Robert Burns ought not to have been surprised when he learned that his conduct was to be
investigated, but he was. [His letter to his superiors] sounds a little disingenious, and so do
his protestations of loyalty to the royal family whom he had described so offensively [...].
Perhaps his superiors in the Excise intended only to teach him a timely lesson by giving him
a fright. Certainly the apostle of the underdog was sustained as usual by sympathy in high
places. John Erskine, a scion of the Earls of Mar, made contact with Robert Riddell as soon
as he heard of the bard's difficulties, enquiring whether a fund might be raised for his relief.
But the fracas was soon 'set to rights' [...].
(Ian Grimble, Robert Burns 108ff)
[1989:] Burns says, 'This song is mine, all except the chorus', and his name is attached to it
in the publication, 'Scot's Musical Museum'. It is simply the Bard's Song in [Burns' poem] the
'Jolly Beggars', omitting the first two verses, and substituting for these the present opening
verse and fresh chorus. "This world-renowned production was composed in January, 1795.
The poet's observations on sending it were as follows: - 'A great critic (Aikin) on songs says,
that love and wine are exclusive themes for song-writing. The following is on neither
subject, and consequently is no song but will be allowed, I think, to be two or three pretty
good prose thoughts inverted into rhyme.

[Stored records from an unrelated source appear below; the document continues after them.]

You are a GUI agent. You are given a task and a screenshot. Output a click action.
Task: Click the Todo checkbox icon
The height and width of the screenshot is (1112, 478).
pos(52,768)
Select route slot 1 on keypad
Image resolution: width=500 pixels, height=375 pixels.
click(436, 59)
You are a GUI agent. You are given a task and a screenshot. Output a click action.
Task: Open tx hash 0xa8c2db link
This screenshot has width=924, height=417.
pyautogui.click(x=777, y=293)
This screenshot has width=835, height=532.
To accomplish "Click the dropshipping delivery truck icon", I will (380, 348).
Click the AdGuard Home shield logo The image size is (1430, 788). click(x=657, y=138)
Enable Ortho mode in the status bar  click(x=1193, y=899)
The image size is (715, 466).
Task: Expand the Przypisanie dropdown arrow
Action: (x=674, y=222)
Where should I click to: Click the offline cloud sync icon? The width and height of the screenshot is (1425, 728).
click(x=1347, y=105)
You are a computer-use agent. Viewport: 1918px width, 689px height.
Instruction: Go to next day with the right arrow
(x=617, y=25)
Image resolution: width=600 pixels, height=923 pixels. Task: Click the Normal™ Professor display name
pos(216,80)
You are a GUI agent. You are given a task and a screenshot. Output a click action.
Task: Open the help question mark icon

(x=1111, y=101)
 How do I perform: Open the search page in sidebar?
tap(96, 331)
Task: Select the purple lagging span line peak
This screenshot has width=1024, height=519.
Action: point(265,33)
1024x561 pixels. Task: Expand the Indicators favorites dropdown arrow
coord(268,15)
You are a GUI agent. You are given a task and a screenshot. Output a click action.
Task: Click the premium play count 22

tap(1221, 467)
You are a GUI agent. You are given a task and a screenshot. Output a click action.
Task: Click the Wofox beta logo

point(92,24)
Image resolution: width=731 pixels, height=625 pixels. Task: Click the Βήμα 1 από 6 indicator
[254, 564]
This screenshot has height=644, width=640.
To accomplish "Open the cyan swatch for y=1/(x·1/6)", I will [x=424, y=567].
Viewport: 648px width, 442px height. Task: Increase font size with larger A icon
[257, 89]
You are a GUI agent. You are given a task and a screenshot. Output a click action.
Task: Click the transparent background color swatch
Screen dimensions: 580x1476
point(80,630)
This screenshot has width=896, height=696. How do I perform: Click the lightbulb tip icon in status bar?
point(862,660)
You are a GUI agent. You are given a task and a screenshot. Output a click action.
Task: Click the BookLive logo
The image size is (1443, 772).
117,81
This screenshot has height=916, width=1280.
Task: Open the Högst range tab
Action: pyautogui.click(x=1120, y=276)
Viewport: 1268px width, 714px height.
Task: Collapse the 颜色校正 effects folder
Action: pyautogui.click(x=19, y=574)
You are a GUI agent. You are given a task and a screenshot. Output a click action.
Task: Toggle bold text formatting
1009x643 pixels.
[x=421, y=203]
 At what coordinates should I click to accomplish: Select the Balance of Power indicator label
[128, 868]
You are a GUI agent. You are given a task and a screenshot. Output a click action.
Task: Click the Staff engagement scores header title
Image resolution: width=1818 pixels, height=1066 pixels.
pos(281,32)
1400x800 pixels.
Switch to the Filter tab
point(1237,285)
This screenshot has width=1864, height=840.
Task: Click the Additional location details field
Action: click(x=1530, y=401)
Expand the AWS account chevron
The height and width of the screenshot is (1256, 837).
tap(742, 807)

I do not give it for your book, but merely by way of
'vive la bagatelle'; for the piece is not really poetry.' Thomson prints the first line, 'Where's
he for honest poverty', excusing himself by the following note, 'The editor has taken the
liberty to alter the two first words of this song for the sake of the music, and because there
is an ellipsis in the line as it stands in the author's copy, which, in singing at least, has a bad
effect.' He entitles it, - The Honest Man the Best of Men.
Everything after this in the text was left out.